When Is a Pixel Not a Pixel?

These days, “4k” is the buzz of the home theater community. Digital cinema projectors are (slowly) transitioning from 2k resolution to 4k models. Recent Blu-ray titles have been advertised as benefiting from new 4k transfers. Many people assume that the HDTV standard will jump from 1080p to 4k any day now, and a whole new 4k video format better than Blu-ray will be needed to support it. What most people don’t realize is that “4k” isn’t necessarily really 4k. Confused? Read on after the break.

One of the biggest dangers in the home theater hobby today is how easily people can be mislead by specs and marketing hype, which often attempt to reduce complex topics down to simple linear mathematical analogies. High numbers sound better than low numbers. This game is played all the time with stats like contrast ratio. A TV that claims a 100,000:1 contrast ratio must be twice as good as another set that only claims 50,000:1, right? Frankly, no. The issue these specs ignore is just how those contrast numbers are achieved. Is that a native contrast ratio, or is a dynamic iris needed? How are these number measured? Can either of them actually be achieved in real-world viewing? At what point are there diminishing returns? These are just some of the questions that need to be asked.

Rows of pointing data
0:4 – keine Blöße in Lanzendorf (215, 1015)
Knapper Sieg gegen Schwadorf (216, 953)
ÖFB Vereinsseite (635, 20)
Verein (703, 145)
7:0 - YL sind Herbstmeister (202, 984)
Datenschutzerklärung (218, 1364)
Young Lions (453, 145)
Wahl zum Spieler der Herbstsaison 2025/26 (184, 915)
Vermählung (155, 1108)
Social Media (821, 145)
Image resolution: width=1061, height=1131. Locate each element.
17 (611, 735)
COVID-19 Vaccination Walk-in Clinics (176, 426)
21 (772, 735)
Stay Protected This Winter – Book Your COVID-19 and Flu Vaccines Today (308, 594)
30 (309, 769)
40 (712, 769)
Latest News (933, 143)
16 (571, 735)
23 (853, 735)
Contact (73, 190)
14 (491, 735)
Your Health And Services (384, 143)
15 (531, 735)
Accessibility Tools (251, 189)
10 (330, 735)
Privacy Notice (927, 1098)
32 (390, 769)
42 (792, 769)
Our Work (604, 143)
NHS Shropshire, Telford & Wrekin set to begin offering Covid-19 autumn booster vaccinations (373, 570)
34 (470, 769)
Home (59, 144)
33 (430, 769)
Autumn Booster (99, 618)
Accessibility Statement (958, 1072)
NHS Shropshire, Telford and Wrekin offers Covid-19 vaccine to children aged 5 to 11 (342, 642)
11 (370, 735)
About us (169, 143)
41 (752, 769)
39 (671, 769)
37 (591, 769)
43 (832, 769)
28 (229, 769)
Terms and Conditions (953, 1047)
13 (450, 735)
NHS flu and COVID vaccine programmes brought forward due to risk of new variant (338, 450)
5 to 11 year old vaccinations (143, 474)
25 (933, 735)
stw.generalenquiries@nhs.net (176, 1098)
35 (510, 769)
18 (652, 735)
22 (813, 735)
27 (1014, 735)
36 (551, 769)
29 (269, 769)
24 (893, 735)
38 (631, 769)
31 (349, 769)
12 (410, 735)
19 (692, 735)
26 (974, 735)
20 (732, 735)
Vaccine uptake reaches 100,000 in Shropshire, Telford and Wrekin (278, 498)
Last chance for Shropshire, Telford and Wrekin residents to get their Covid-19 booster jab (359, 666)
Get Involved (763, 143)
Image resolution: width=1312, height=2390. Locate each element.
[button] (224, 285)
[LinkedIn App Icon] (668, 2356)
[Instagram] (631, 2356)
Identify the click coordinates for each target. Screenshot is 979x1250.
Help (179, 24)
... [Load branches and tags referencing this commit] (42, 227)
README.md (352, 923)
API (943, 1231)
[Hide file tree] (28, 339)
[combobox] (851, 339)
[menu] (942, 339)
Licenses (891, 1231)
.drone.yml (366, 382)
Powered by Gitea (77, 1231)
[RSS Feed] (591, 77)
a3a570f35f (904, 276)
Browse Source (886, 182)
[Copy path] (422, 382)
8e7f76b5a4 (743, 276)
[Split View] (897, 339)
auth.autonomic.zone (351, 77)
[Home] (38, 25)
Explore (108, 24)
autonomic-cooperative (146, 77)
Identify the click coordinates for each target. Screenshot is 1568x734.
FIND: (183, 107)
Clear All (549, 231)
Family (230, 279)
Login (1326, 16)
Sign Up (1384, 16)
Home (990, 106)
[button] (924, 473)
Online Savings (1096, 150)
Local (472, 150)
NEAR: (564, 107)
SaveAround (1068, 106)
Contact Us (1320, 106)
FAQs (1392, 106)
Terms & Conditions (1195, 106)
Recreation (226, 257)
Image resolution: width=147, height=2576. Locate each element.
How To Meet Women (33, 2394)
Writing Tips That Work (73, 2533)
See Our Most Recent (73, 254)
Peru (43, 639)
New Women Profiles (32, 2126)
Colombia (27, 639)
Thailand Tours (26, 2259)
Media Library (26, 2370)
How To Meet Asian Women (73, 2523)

Things to do
(a) In the article on 4k resolution, what contrast ratio does the example TV that is supposedly twice as good claim?
(b) Proceed with the article on 4k resolution from its last sentence.
The listing has no connection to the article on 4k resolution.

The replies
(a) 100,000:1

(b)
Likewise, resolution stats have a similar problem. “4k” just sounds so much better than 2K (or 1080p), doesn’t it? Gosh, it must be twice as good! 4 is twice as much as 2. How much more obvious can it be?

Unfortunately, it just doesn’t work that way. In an interview for a publication called Creative Cow (“The Magazine for Media Professionals in Film, Broadcast & Production”), John Galt, the SVP of Advanced Digital Imaging at Panavision, attempts to demystify the difference between real pixels and “marketing pixels.” Here are a couple of relevant quotes from the article, titled “The Truth About 2k, 4k & the Future of Pixels”:

Unfortunately, one of the tragedies of digital imaging, is that now we’ve got these ridiculous numbers games, because so few people understand the fundamentals of the imaging technology, everybody wants a number to latch on to. The numbers don’t mean anything in the context of 100 years of development of film and motion picture technology, optical technology and laboratory practice and cinematographers did wonderful work without understanding anything about the chemistry or photographic emulsion technology.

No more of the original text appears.